Imagine that words are spread out in the space.
Cosine similarity is a measure of similarity between two vectors (each word is encoded as a vector).
By measuring the cosine of the angle between the two vectors we can get:
1) whether 2 vectors have the same angle (2 words have the same meaning or close enough) when the cosine is close to 1
2) whether 2 vectors are perpendicular (2 words don't have anything to do with each other) when the cosine is close to zero
3) whether 2 vectors are opposite in direction (2 words have opposite meanings in some aspect) when the cosine is close to -1
Cosine similarity is like comparing two people's interests.
If two people have similar interests, the angle between them is small, and the cosine similarity value will be high.
If two people have completely different interests, the angle between them is large, and the cosine similarity value will be low.
So, cosine similarity is a way to measure how similar two things are by looking at the angle between them.
Not as much of an expert as others commenting here, but I believe the sine/cosine stuff comes in just because it’s a standard and very efficient way of comparing vectors.
(“Vector” is just an alternate way of talking about a coordinate point - you can say “a point is at (x,y)”, or equivalently you can also say “turn x degrees and then travel y units forward”, either method gives enough information to find the point exactly.)
I don’t think sine and cosine are actually factors in human language - rather, the process of turning words into vectors captures whatever are the factors in human language, translates them into vectors, and in that translation process the factors get turned into something that sine/cosine measurements of vectors is good at picking up.
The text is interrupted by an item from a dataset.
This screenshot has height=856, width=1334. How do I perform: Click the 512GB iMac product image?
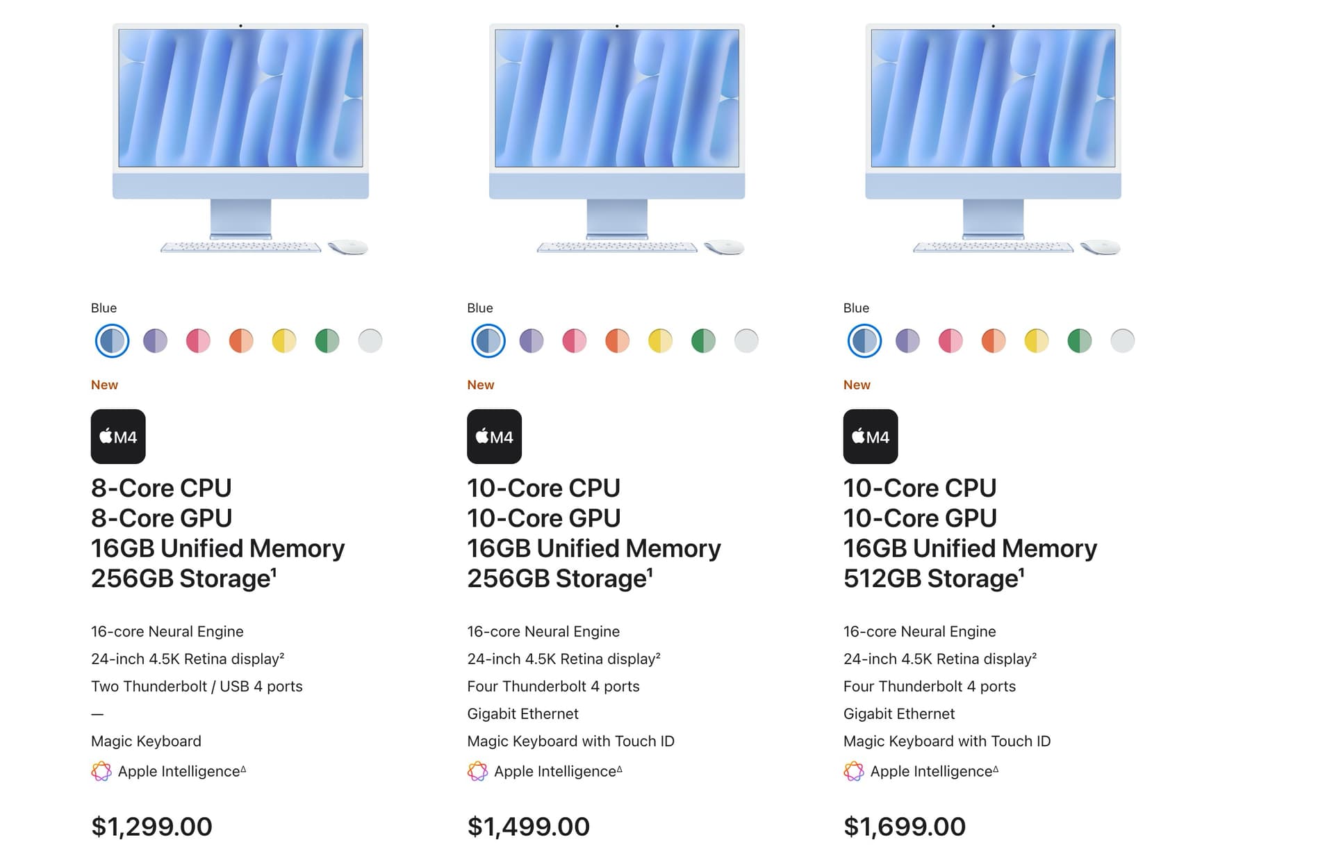coord(993,139)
A toy example would be that arithmetic doesn’t seem to be a factor in political orientation, but if you assess everyone’s political orientation with some survey questions and then put them on a line from 0 to 10, then you could do some subtraction and multiplication operations to find numbers that are close together - ie doing arithmetic to find similar politics. The reason that works is not because arithmetic has anything to do with political orientation, it’s because your survey questions captured information about political orientation and transformed it into something that arithmetic works on.
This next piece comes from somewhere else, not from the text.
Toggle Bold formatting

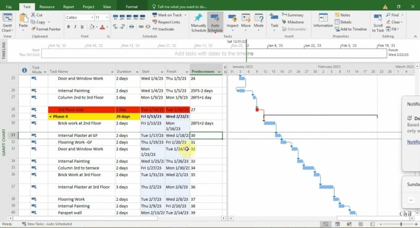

I guess this explanation doesn’t do much except push the unintuitiveness into the embedding process (that’s the process of turning words into vectors in a way that captures their relationship to other words).
> In this work, we use sine and cosine functions of different frequencies:
> PE(pos,2i) = sin(pos/10000^{2i/d_model})
> PE(pos,2i+1) = cos(pos/10000^{2i/d_model})
> where pos is the position and i is the dimension. That is, each dimension of the positional encoding
corresponds to a sinusoid. The wavelengths form a geometric progression from 2π to 10000 · 2π. We
chose this function because we hypothesized it would allow the model to easily learn to attend by
relative positions, since for any fixed offset k, PE_{pos+k} can be represented as a linear function of
PE_{pos}.
Someone else can better explain this. Based on one of the video suggested in one of the replies here. sin and cos doesn’t have any inherent properties specific to language, they were chosen because a simple linear function was needed in that step of optimization. Any other function could fit the bill as well.